The authors were careful to look at Medicare Part B spending because this is involves services that are at the discretion of physicians (Part A spending is determined largely by the DRG, the reason for admission, and is set by Medicare) and is a “proxy” for the intensity of resource use by physicians. They were careful to confine their analysis to Medicare fee-for-service beneficiaries who were age 65 or older and hospitalized for an acute medical condition. And they examined separately the behavior of general internists and hospitalists. They made some adjustments to account for differences among patients, including age (in 5-year increments), sex, race/ethnicity, median income, and existing comorbidities, and other adjustments to account for differences among physicians, including age (also in 5-year increments), sex, and site of medical school education. They found that the variation in spending across physicians within a hospital was greater than across hospitals. Among hospitalists, adjusted spending was more than 40 percent higher among doctors in the highest spending quartile compared with the lowest quartile. And higher expenditures had no effect on either the 30-day readmission rate or mortality, the two measures of quality used to examine outcomes.

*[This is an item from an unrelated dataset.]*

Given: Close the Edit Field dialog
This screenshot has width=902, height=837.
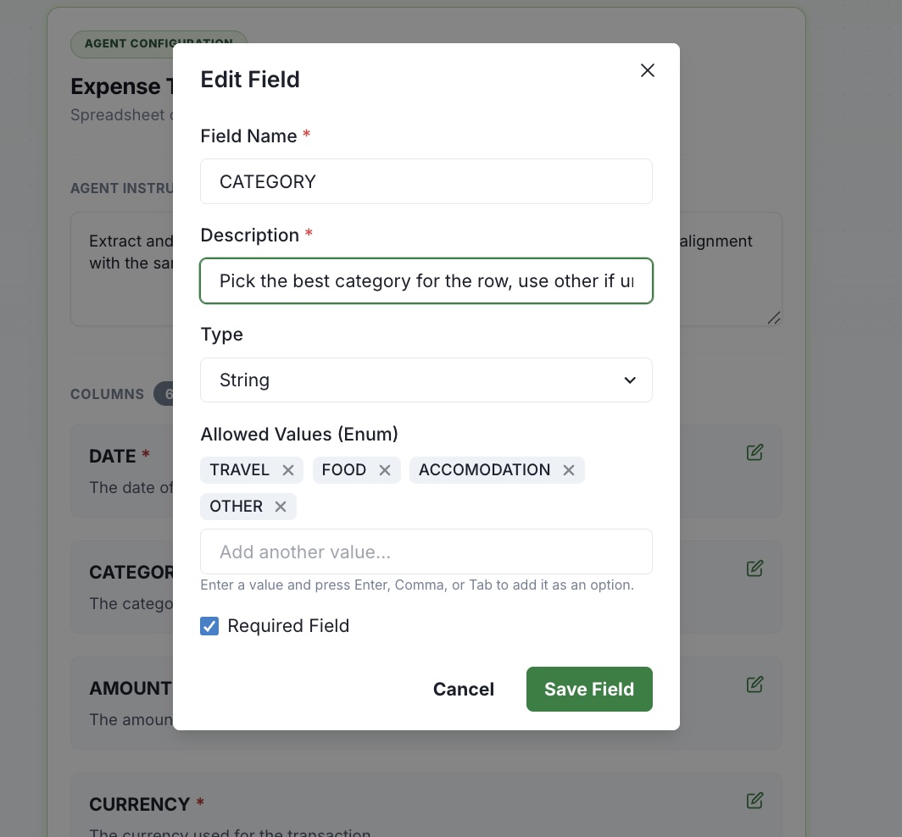Looking at the screenshot, I should point(648,70).
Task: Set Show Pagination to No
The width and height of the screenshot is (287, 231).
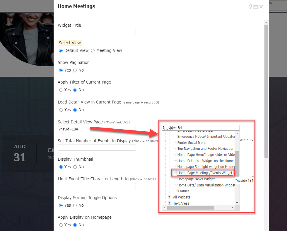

Regrettably, this study has a number of glaring weaknesses. First, there are the odd omissions: the authors report on the gap between the highest and lowest quartiles of hospitalists but not the corresponding figure for general internists, even though nearly twice as many patients were cared for by internists than by hospitalists. Next, it’s not clear that the two outcomes examined—mortality and readmission rate—are good indicators of quality. Or rather, even if the two groups were indistinguishable based on these two measures, perhaps one group fared far better than the other on some other measure that wasn’t looked at, say quality of life. Finally, the study wasn’t randomized and it wasn’t prospective, allowing for the possibility that there were important differences between the patients on whom much money was spent and those on whom less was spent. In fact, maybe the patients on whom more resources were expended were sicker. If they were sicker but had the same mortality rate and readmission rate as those on whom fewer resources were spent, then arguably they fared better than their counterparts!

So where do we go from here? Contrary to the prevailing wisdom, the answer may not lie with “big data.” Too many things are going on at once with these patients to be able to reliably conclude that ceteris paribus, all things being equal, overall expenditure on tests and treatments had no bearing on outcomes. I think it would make sense to look at a small number of detailed case examples—20 or 30 patients of the same age with the same admitting diagnosis, matched for severity of illness, co-morbidities, race, ethnicity, and socioeconomic class, some of whom are cared for by prolific test-orderers and some of whom are not—following them prospectively over time to see what happens to them. And the study would try to ascertain why various choices were made, perhaps by interviewing the patients and/or their doctors, perhaps by gleaning the answer from free text in medical records, and what their outcomes turned out to be.